-- Exercise brief --
Below are records; extract exactly the lines from the one with "Click Choisir un fichier upload button" through the final line, including both, but drop the pictures.

-- Given data --

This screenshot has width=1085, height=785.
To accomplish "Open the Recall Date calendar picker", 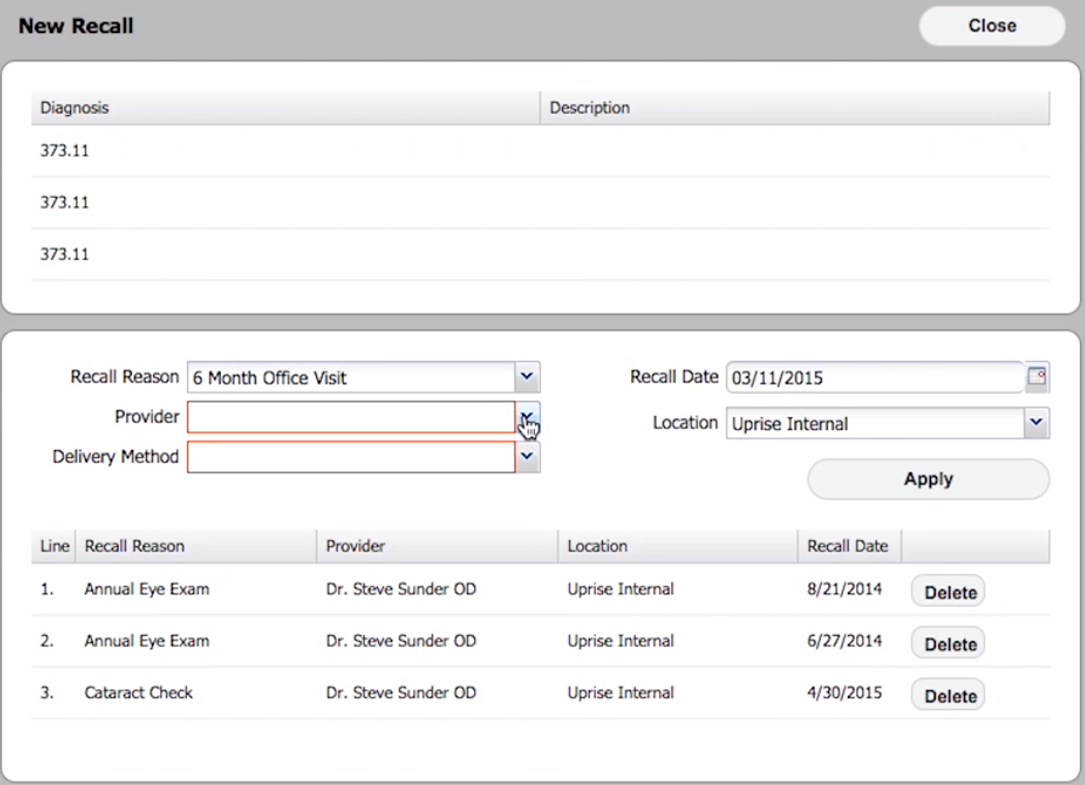I will (x=1037, y=377).
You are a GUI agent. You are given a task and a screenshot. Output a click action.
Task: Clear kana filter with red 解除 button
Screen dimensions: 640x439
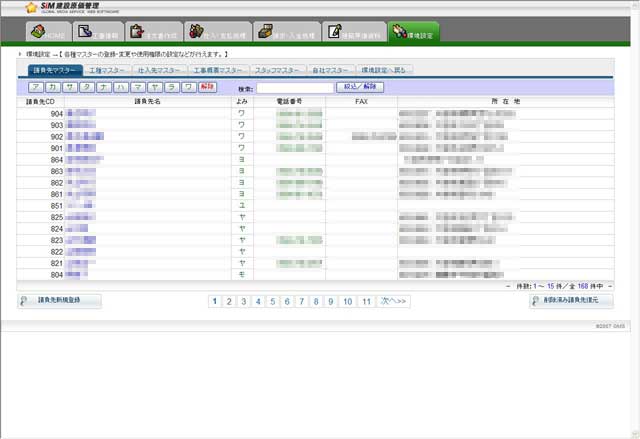coord(207,88)
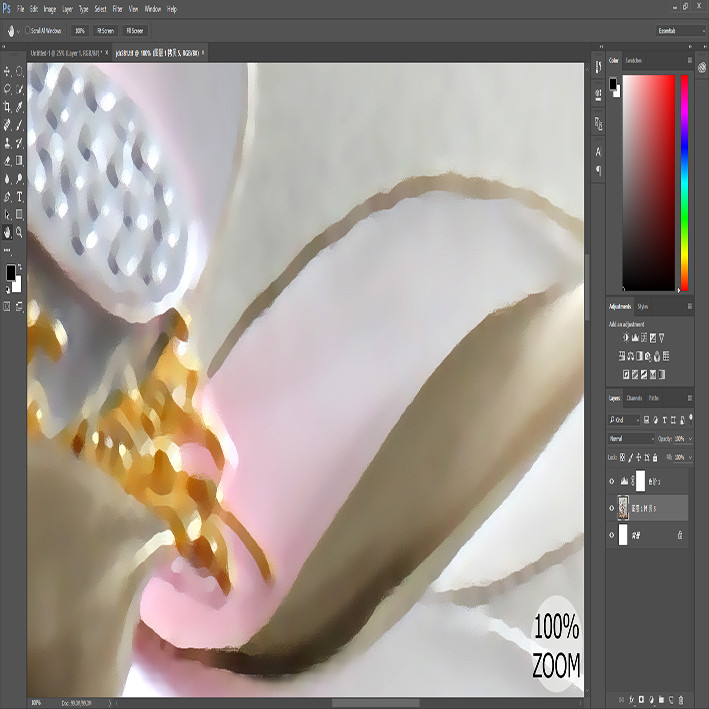Screen dimensions: 709x709
Task: Expand the layer Opacity dropdown arrow
Action: [690, 439]
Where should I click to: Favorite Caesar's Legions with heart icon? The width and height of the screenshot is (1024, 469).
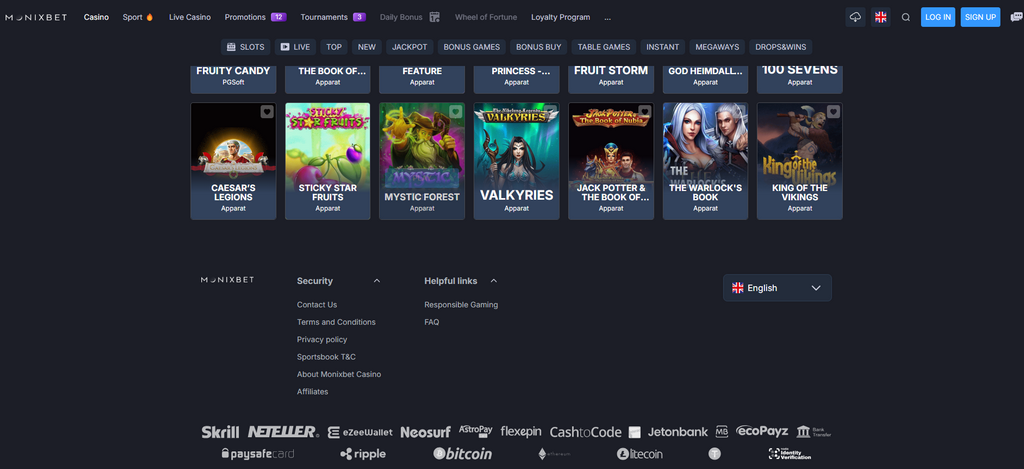coord(267,112)
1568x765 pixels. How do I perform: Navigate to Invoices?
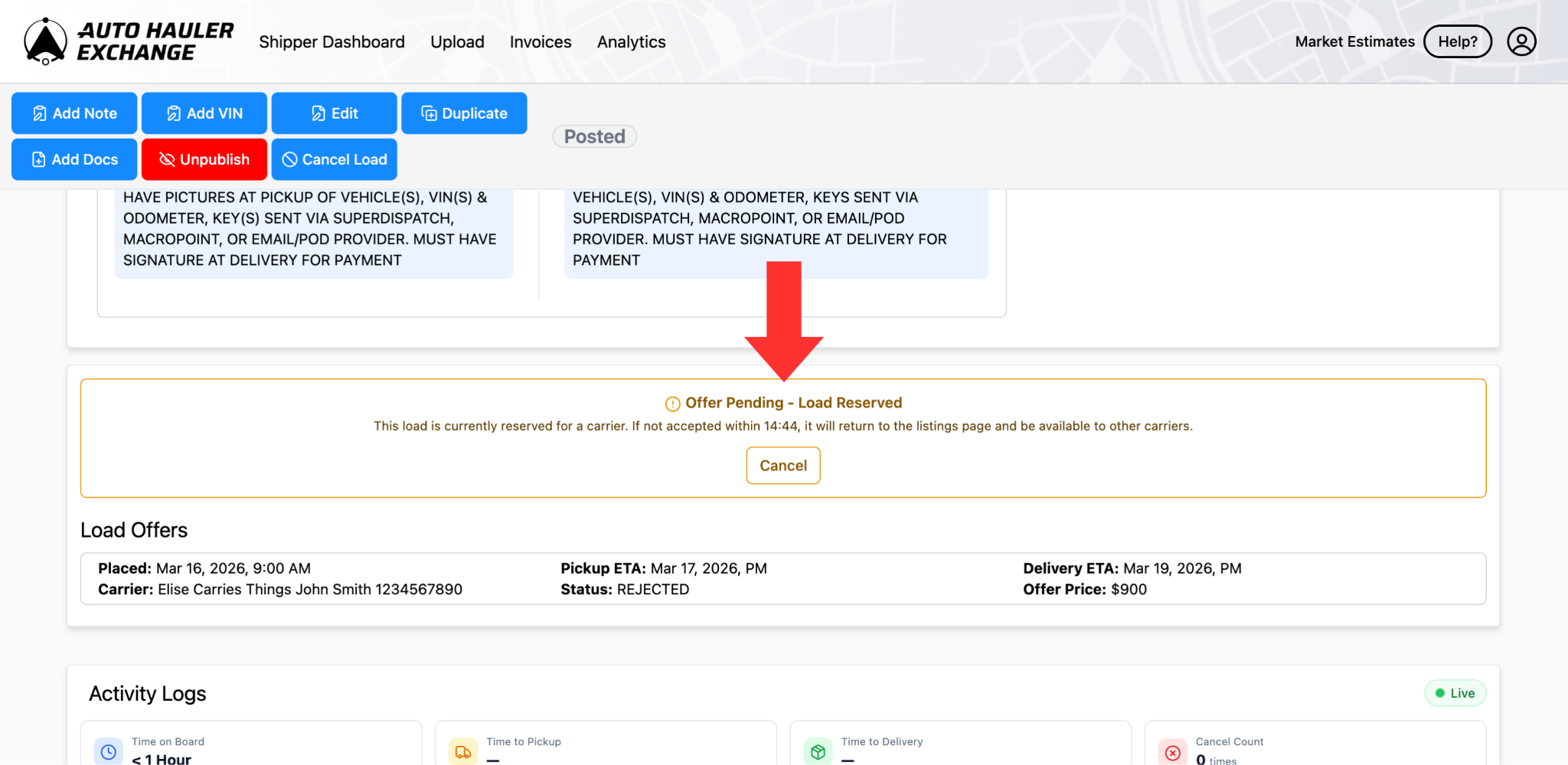pos(541,42)
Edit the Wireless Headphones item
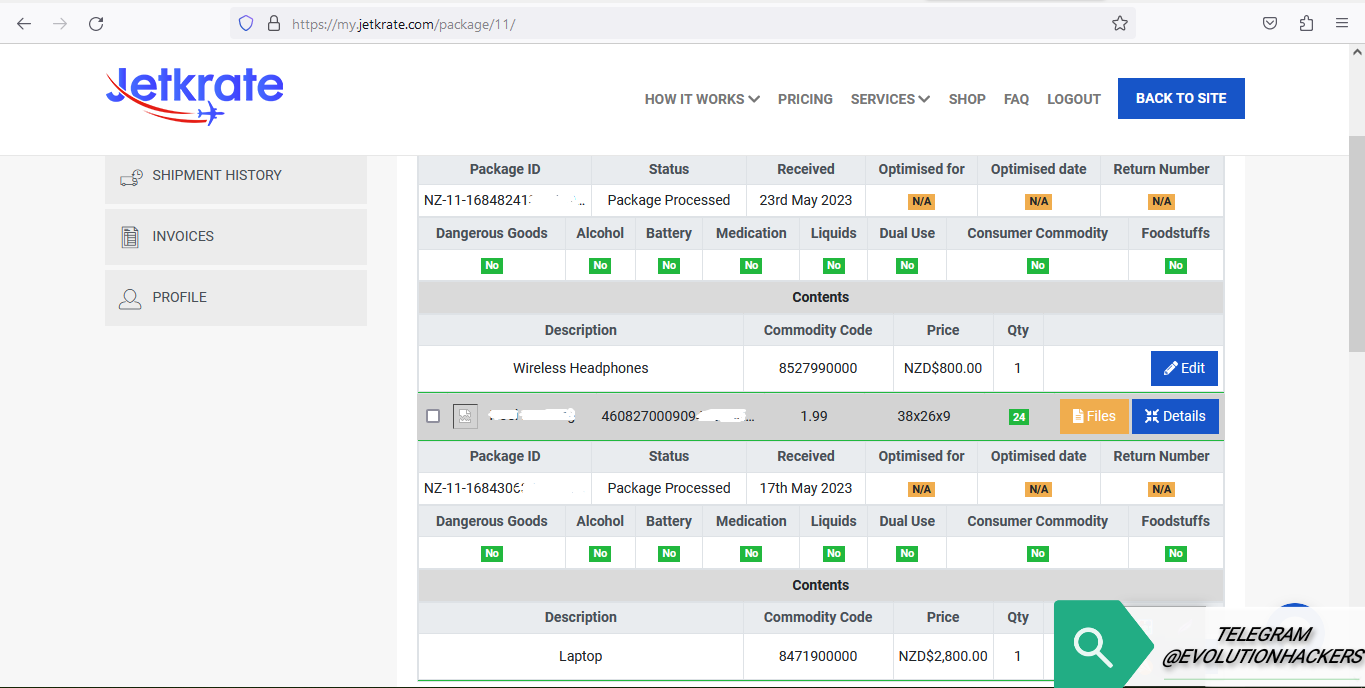Viewport: 1365px width, 688px height. click(1184, 368)
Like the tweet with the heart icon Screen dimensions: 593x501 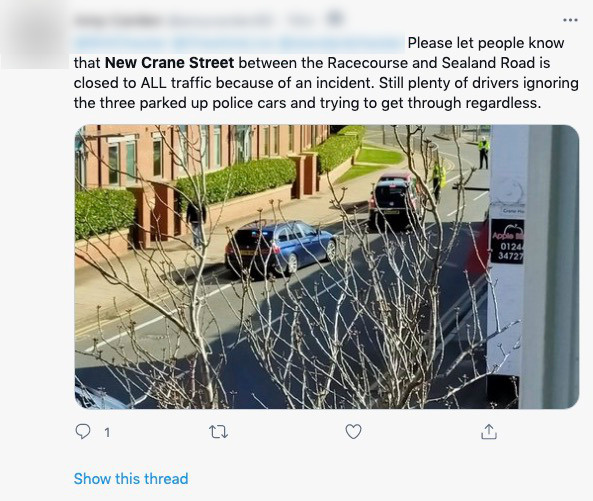pos(354,431)
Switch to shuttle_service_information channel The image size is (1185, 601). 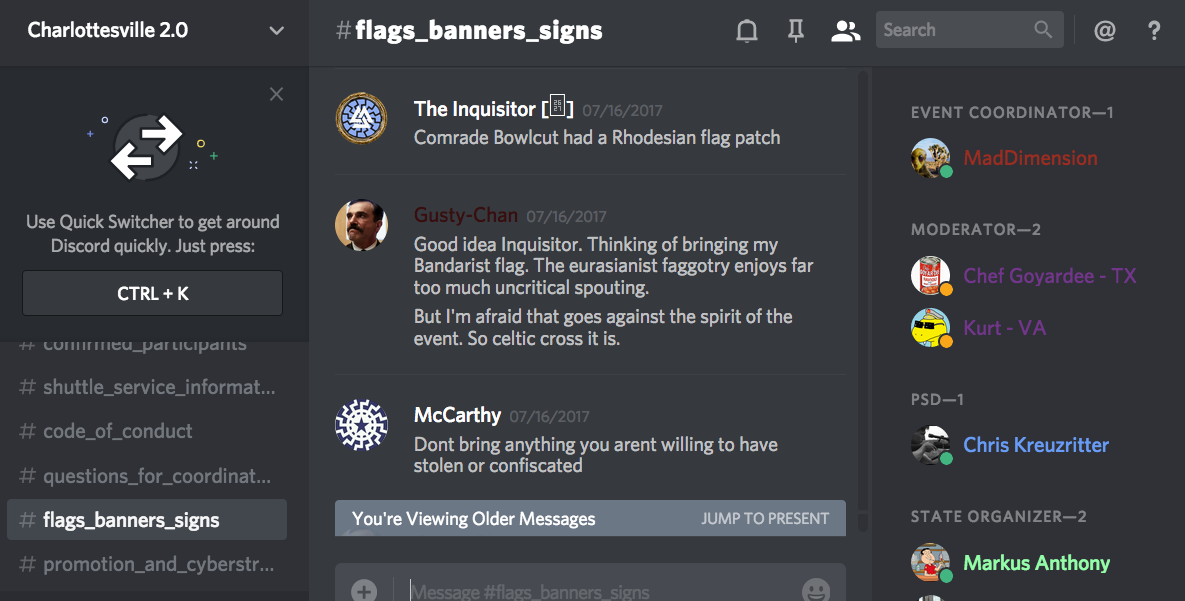[x=158, y=387]
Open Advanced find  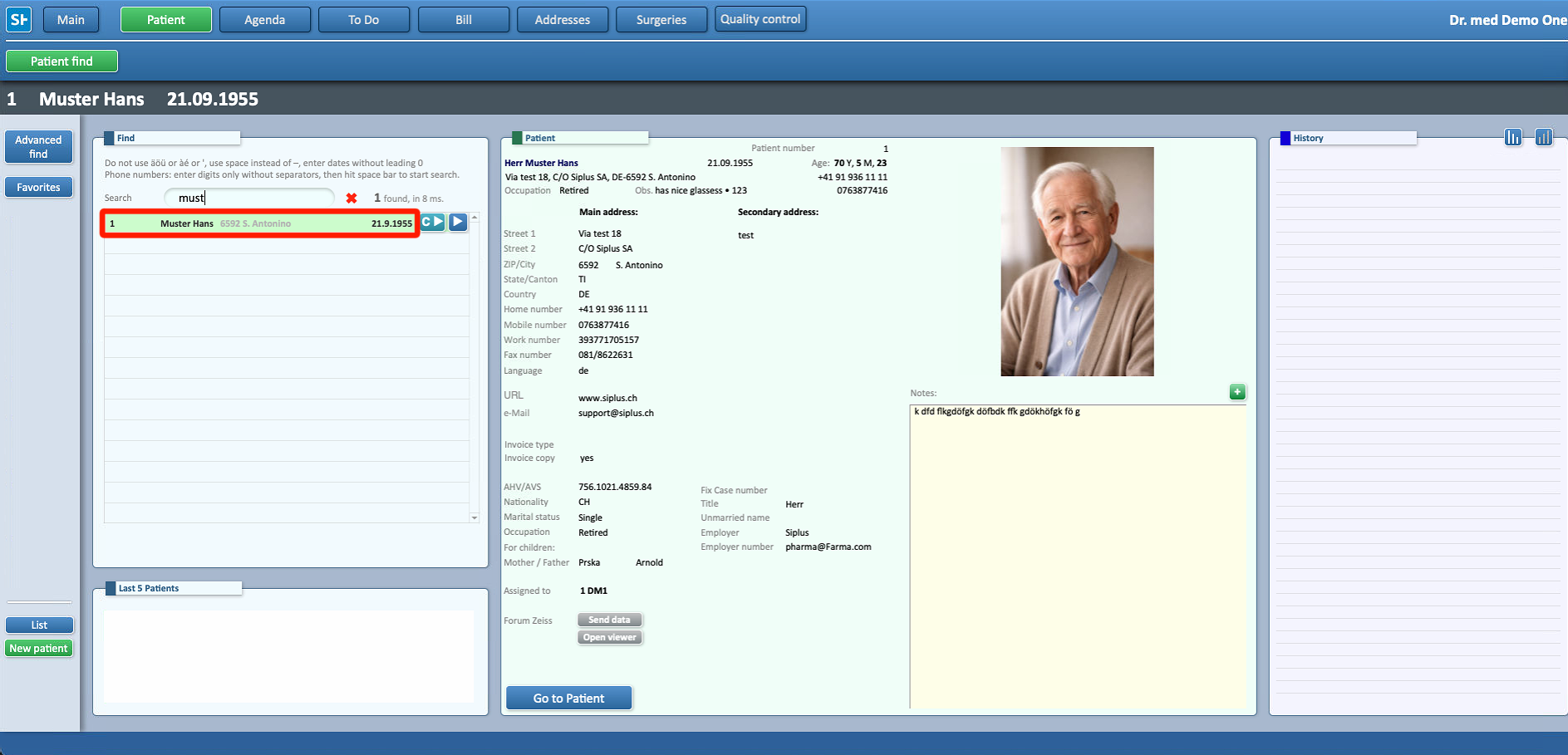[x=39, y=147]
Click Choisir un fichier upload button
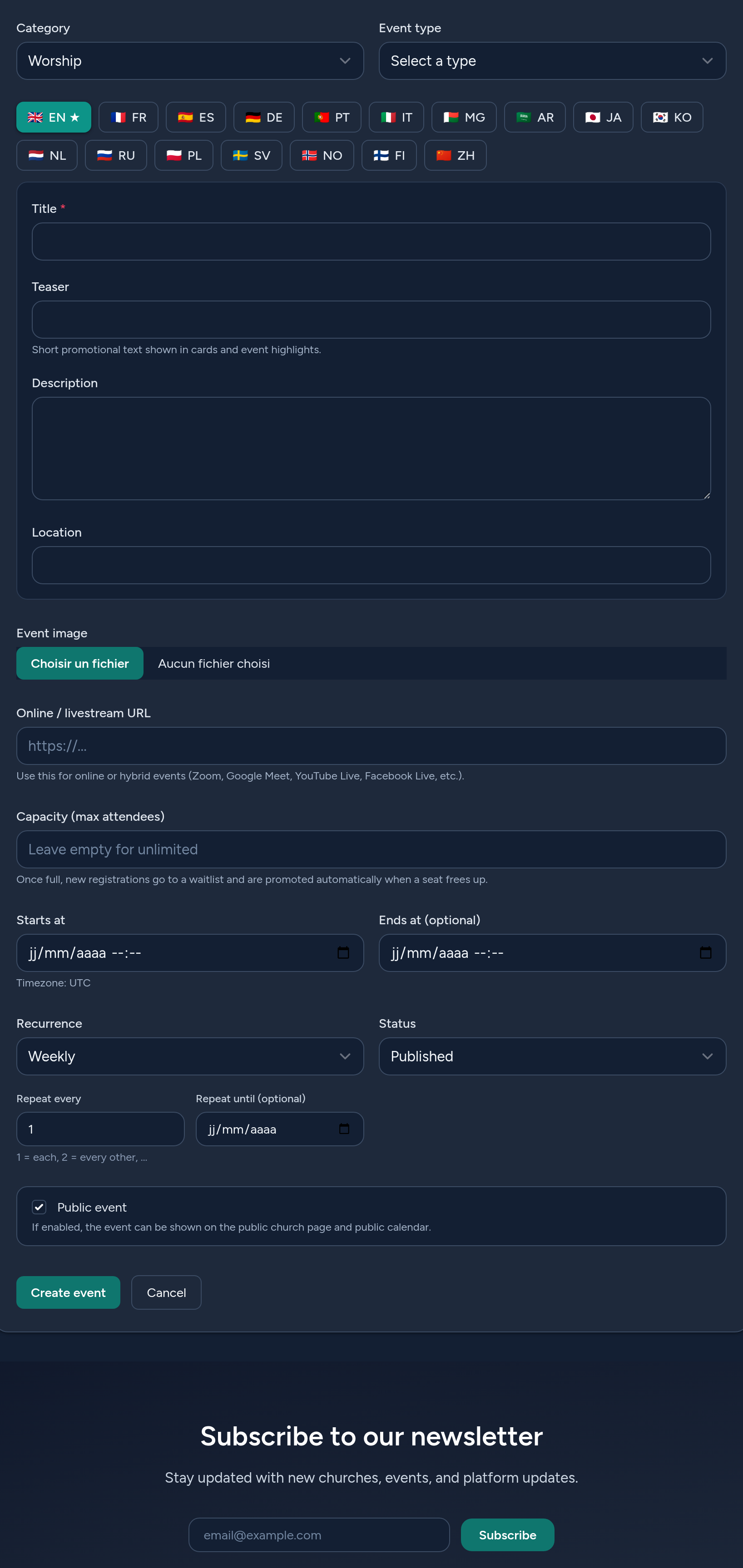This screenshot has height=1568, width=743. click(80, 663)
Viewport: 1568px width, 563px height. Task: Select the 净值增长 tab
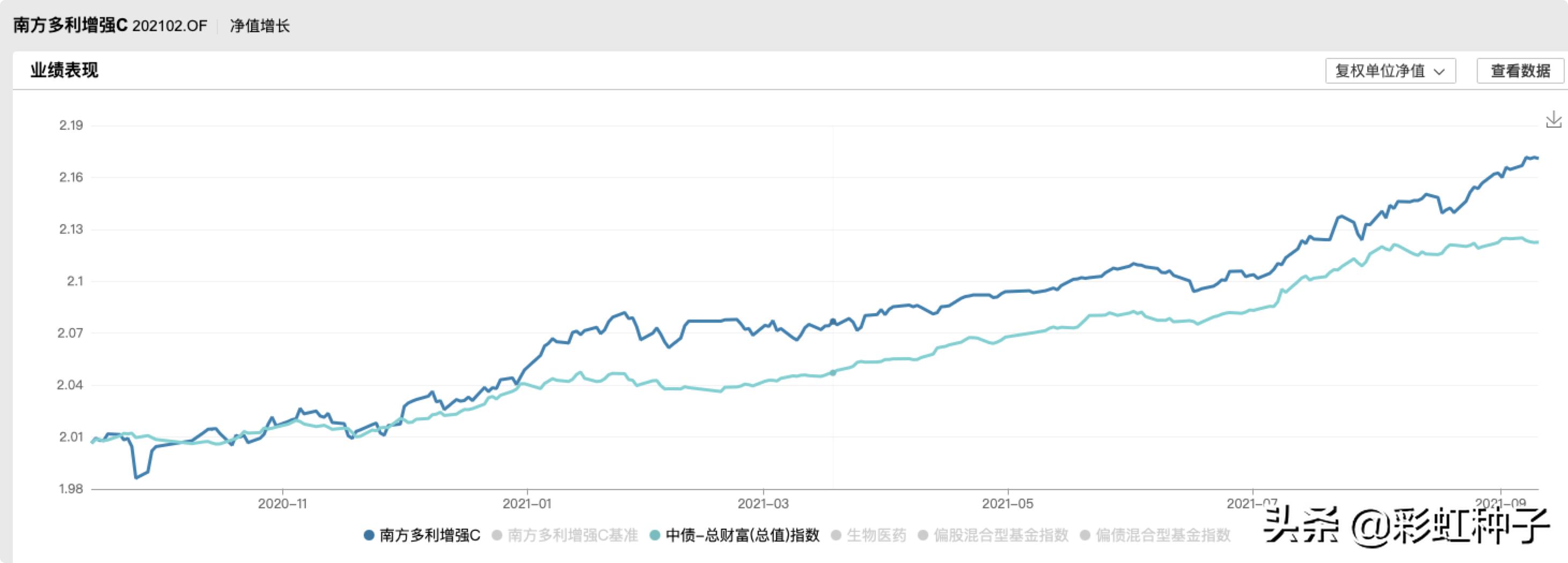[x=260, y=26]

-- Solution to this exercise --
Click Choisir un fichier upload button
This screenshot has height=1568, width=743. click(80, 663)
Viewport: 1568px width, 563px height. Task: Select the 净值增长 tab
[x=260, y=26]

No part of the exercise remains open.